Mamut yaşadıklarını “Oğlumu, evini ziyarete gelirken, Urumçi havaalanında, devlete karşı komplo kurmak suçlamasıyla tutukladılar. Masum oğlumu Urumçi’de 13 yıl hapse mahkum ettiler. Bana suçunun hükümeti devirmeye teşebbüs olduğunu söylediler” şeklinde anlatıyor.
Mamut’un oğlu, Ağustos 2017’de ıslah evine kapatılmış ancak sonradan bir “toplama kampına” aktarılmış.
Mamut, Birleşmiş Milletler’e, insan hakları örgütlerine ve güçlü ülkelere, oğlunu ve Çin hapishanelerinde tutulan diğer masum Uygurlar’ı kurtarmaları için çağrıda bulunuyor.
Şu anda Türkiye’de yaşayan Amina Muhammadjan adlı başka bir Uygur mülteciyse, Guher Nijat adlı kızının nasıl kaybolduğunu ağlayarak anlatıyor.
Kızının Urumçi’de tutuklandığını söyleyen Muhammadjan sözlerini “Bana sadece hapiste olduğu söylendi.

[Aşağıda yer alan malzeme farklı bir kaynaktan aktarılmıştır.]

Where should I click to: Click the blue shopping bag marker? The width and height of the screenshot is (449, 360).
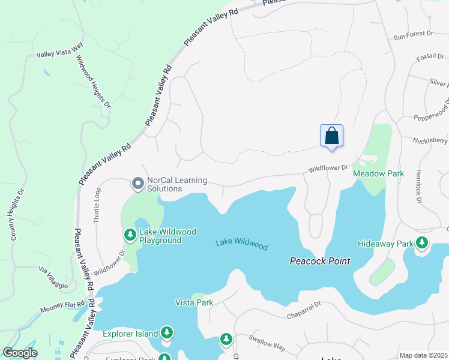tap(331, 136)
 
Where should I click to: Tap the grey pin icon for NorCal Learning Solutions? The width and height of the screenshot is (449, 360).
tap(137, 182)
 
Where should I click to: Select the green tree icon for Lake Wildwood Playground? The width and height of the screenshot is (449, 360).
tap(129, 234)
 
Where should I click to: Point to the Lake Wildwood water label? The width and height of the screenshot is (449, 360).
tap(241, 244)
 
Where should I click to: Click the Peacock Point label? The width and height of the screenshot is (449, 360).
tap(319, 261)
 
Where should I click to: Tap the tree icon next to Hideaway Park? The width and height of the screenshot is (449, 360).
tap(423, 243)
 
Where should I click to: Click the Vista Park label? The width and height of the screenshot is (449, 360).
tap(194, 302)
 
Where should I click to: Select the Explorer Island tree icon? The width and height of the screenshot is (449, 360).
tap(166, 333)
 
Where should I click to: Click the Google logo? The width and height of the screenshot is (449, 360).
tap(20, 353)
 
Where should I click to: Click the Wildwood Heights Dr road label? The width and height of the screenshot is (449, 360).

Nerede olduğunu veya ne kadar ceza aldığını bile bilmiyorum. Ondan haber almayalı 16 ay oldu” şeklinde sürdürüyor.
Sıkı kontrol
Çin kamplarında tutulan yakınlarından haber alamayanlar sadece Muhammadjan ve Mamut değil. Amerika’nın Sesi’ne konuşan Uygur diasporası, iletişim üzerindeki sıkı hükümet kontrolu nedeniyle, Doğu Türkistan (Sincan) bölgesinde yaşayan ve tutuklu olmayan yakınlarına bile ulaşamadıklarını söylüyor.
35 yaşındaki Uygur mülteci Hesenjan Abdukerim, 2013’te, Çin hükümetinin peşinde olduğunu öğrenince Mısır’a kaçmış. Abdukerim, 2017’nin ilk aylarından beri ailesiyle iletişim kuramadığını söylüyor.
Abdukerim “5 Temmuz 2013’te kızımın doğduğunu öğrendim ve adını koymak için eve dönmeye karar verdim. Ama eşim bana dönmememi söyledi. Çünkü polis pasaportumla ilgili sorular soruyormuş ve beni tutuklayacakmış. Ben de yeni doğmuş çocuğumu göremeden ülkeyi terk ettim” diyor.
Ailesi hakkında bilgi almaya çalışan Abdukerim, Kırgızistan’dan Sincan’a iş için seyahat eden tüccarlardan ailesi hakkında araştırma yapmalarını istemiş.
65 yaşındaki babasının, 15 ay önce yeniden eğitim kampına götürüldüğünü öğrenen Abdukerim, “Babam masum ve ben de hiçbir suç işlemedim. Bu apaçık insan hakları ihlali. Özgürlüğümüz ve şerefimiz olmadan yaşıyoruz. Babamın benim yüzümden acı çekmesi bende büyük travma yarattı” şeklinde konuşuyor.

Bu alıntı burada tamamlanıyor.